Saturday, March 31, 2012

Nasty Crawdads

Boo had to run down, across the border, to Washington state to complete a couple of errands and he ran across some frozen crawfish. We haven't seen or had crawdads in years. We didn't even get to try any when we were in New Orleans last November as they were out of season. Excitement. Please. Things were looking great for a good old crawfish boil. So good, in fact, that we invited Mr. D. over for dinner since there was going to be plenty.

He might not have been so happy that he accepted the invite. Those bugs were bad!

Mr. D. did have fun picking a wine to bring along, however. He visited his pals at Marquis Wines and posed the old "what would you pair with ______" question. Apparently, they don't field a whole lot of requests for wines to match with a crawfish boil, but they picked a fresh Italian and Mr. D. hoped that it might even be a varietal that could be added to my Wine Century Club list.

1093. 2010 Terredora Falanghina (IGT Campania - Italy)

I took a look back at my Wine Century Club page and, lo and behold, Falanghina is not a listed varietal. I know we've had it before but maybe it was a minor part of a blend - or maybe I just missed it previously. In any event, we had a winner. Score one for Mr. D.

The Falanghina grape is among the oldest varietals cultivated in Italy. Some studies believe that it might have been grown in the region as early as the 7th century B.C. It thrives in the volcanic soils that are readily found in the areas that surround Vesuvius and Pompeii.
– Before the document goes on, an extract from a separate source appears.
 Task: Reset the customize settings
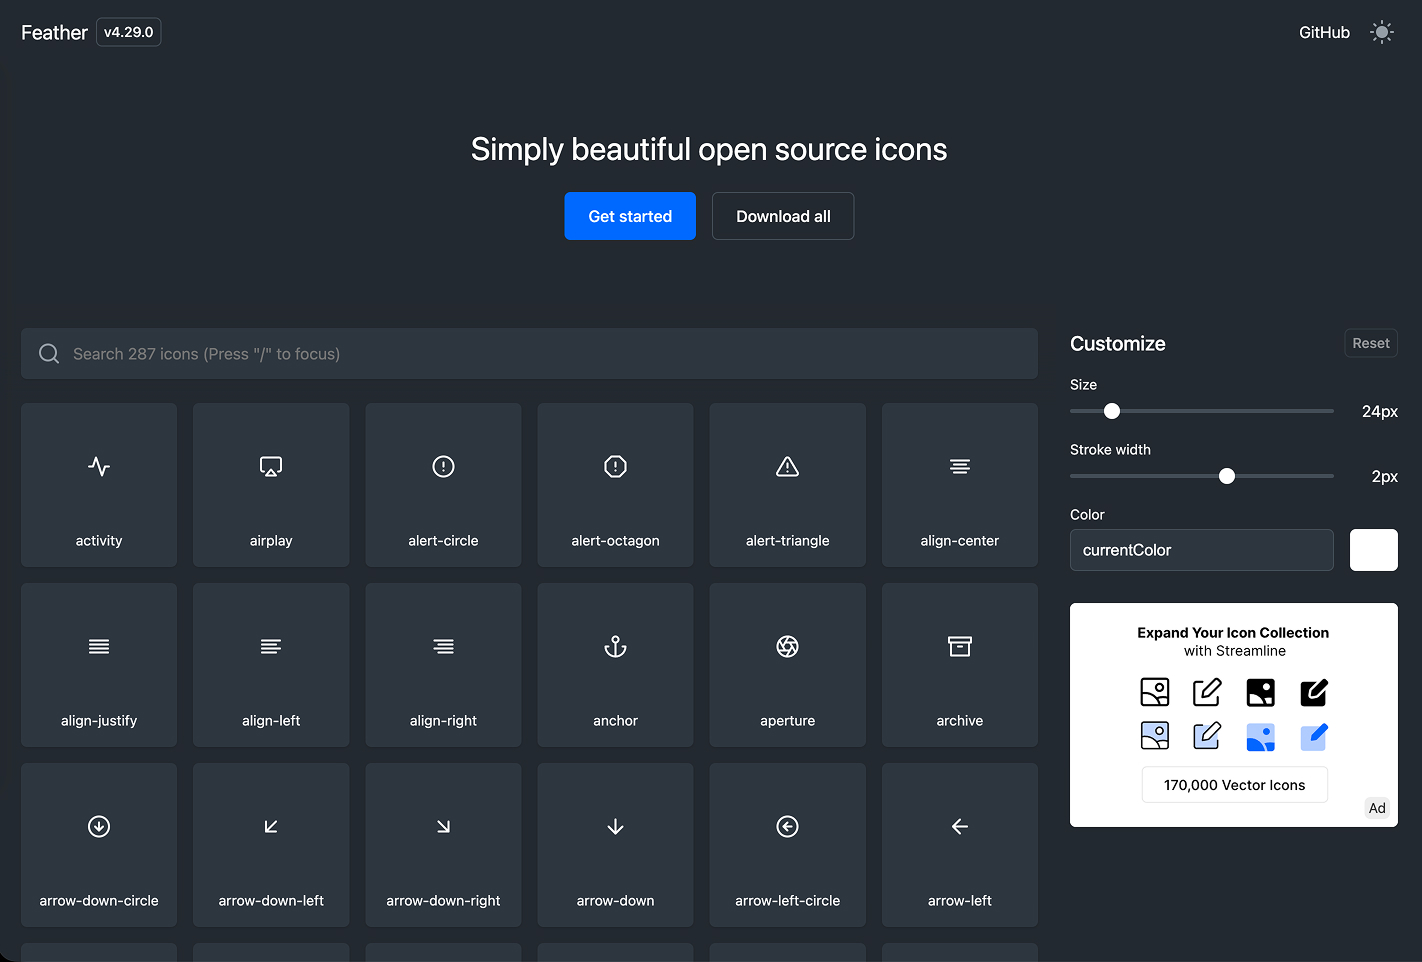pyautogui.click(x=1370, y=343)
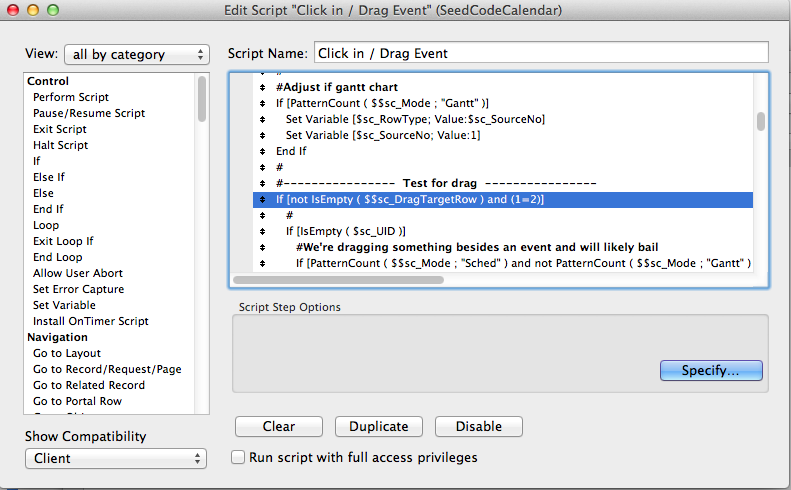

It is also known for its bigger body and higher alcohol content - while still maintaining a good dose of acidity.

Located inland from Naples, Terredora is one of the largest wineries in Southern Italy. It was established in 1978, partly as an attempt to rediscover and restore the Campania region's winemaking tradition - especially the local grape varietals that were prevalent in the area, those grapes primarily being Aglianico, Fiano, Greco and Falanghina. To up the ante even further in terms of trying to build on the quality of the region's wines, as of 1994, the winery started only vinifying grapes that were grown on their estate vineyards.
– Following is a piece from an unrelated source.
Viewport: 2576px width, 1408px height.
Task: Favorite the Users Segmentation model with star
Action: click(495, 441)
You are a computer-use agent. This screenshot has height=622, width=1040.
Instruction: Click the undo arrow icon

Mr. D's find was much better than Boo's. The rest of the boil - like corn and sausage - were fine, but the crawdads were just nasty. Whether it was because they'd been frozen or whether it was residual flavour from the BP oil spill in the Gulf, we struggled mightily to get through dinner.

It did mean we took a sip of wine after every bite of crawfish though. That, in turn, quickly meant we needed a second bottle.
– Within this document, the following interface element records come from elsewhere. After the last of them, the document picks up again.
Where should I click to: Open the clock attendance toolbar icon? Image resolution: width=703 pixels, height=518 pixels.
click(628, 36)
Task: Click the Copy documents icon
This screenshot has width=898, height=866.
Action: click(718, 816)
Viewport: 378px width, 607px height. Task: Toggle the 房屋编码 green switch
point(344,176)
2009 La Frenz Viognier (Naramata Bench - Okanagan Valley)

The La Frenz was a bit more of known quantity than the Falanghina was; indeed, to the extent this is this vintage of Viognier was already added to The List a couple of months ago and, therefore, can't be added again. The Viognier was an interesting contrast to Italian drop though, particularly in that the La Frenz still had some hefty acidity to it. I often find the acid to be negligible on Viognier when the grapes are ripen enough to deliver the bigger body and flavours that the varietal is generally known for.

Jeff Martin, La Frenz's owner/winemaker, is well known for his Viognier though and it's always welcome at our table. No doubt, this won't be the final bottle to be seen on this blog - whether I'm adding it to The List or not.

In the mean time, I guess I'll just have to be content with adding the Falanghina to both The List and my tally of varietals for the Wine Century Club - and with the knowledge that our local Spot Prawn season isn't that far off. That should help get over the disappointing crawdads.